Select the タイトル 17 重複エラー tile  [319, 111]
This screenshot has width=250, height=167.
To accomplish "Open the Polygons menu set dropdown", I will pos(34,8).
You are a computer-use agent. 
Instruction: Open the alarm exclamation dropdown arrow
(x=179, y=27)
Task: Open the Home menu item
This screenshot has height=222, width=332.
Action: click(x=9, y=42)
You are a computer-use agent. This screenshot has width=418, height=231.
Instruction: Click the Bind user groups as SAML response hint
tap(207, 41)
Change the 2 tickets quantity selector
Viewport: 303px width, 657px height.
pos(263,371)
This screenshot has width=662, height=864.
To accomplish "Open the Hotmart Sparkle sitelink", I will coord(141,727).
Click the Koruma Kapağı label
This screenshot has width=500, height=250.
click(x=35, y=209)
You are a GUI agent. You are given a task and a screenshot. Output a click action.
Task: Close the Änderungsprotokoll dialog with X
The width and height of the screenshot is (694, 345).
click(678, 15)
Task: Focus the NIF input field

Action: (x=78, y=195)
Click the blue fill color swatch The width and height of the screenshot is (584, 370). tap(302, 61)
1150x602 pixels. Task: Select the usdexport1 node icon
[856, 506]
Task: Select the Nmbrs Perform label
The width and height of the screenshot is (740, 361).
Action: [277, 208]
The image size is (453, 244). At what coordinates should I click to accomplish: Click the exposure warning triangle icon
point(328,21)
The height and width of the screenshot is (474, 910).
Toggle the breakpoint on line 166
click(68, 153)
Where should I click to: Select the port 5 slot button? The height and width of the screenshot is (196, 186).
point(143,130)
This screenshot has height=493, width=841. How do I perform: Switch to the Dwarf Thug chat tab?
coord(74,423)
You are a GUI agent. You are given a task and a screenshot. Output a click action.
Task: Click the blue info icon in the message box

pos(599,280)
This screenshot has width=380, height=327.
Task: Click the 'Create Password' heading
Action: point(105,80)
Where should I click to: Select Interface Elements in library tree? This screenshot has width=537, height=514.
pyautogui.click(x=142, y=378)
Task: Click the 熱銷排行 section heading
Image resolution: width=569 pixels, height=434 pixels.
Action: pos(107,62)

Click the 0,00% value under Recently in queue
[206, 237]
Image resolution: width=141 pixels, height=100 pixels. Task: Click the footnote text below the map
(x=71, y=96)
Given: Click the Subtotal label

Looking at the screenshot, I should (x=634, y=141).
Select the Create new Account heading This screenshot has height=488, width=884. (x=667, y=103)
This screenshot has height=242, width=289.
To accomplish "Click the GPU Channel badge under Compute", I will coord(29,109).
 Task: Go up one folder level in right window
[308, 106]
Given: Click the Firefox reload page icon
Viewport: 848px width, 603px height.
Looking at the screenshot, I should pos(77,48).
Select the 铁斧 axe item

(Problem requirements) When you reach the line holding "This screenshot has height=493, width=841." in the records above, begin reproducing exactly, stop after the line holding "Given: Click the Firefox reload page icon", and output nothing else.

(Solution below)
This screenshot has height=493, width=841. How do I perform: Switch to the Dwarf Thug chat tab?
coord(74,423)
You are a GUI agent. You are given a task and a screenshot. Output a click action.
Task: Click the blue info icon in the message box

pos(599,280)
This screenshot has width=380, height=327.
Task: Click the 'Create Password' heading
Action: point(105,80)
Where should I click to: Select Interface Elements in library tree? This screenshot has width=537, height=514.
pyautogui.click(x=142, y=378)
Task: Click the 熱銷排行 section heading
Image resolution: width=569 pixels, height=434 pixels.
Action: pos(107,62)

Click the 0,00% value under Recently in queue
[206, 237]
Image resolution: width=141 pixels, height=100 pixels. Task: Click the footnote text below the map
(x=71, y=96)
Given: Click the Subtotal label

Looking at the screenshot, I should (x=634, y=141).
Select the Create new Account heading This screenshot has height=488, width=884. (x=667, y=103)
This screenshot has height=242, width=289.
To accomplish "Click the GPU Channel badge under Compute", I will coord(29,109).
 Task: Go up one folder level in right window
[308, 106]
Given: Click the Firefox reload page icon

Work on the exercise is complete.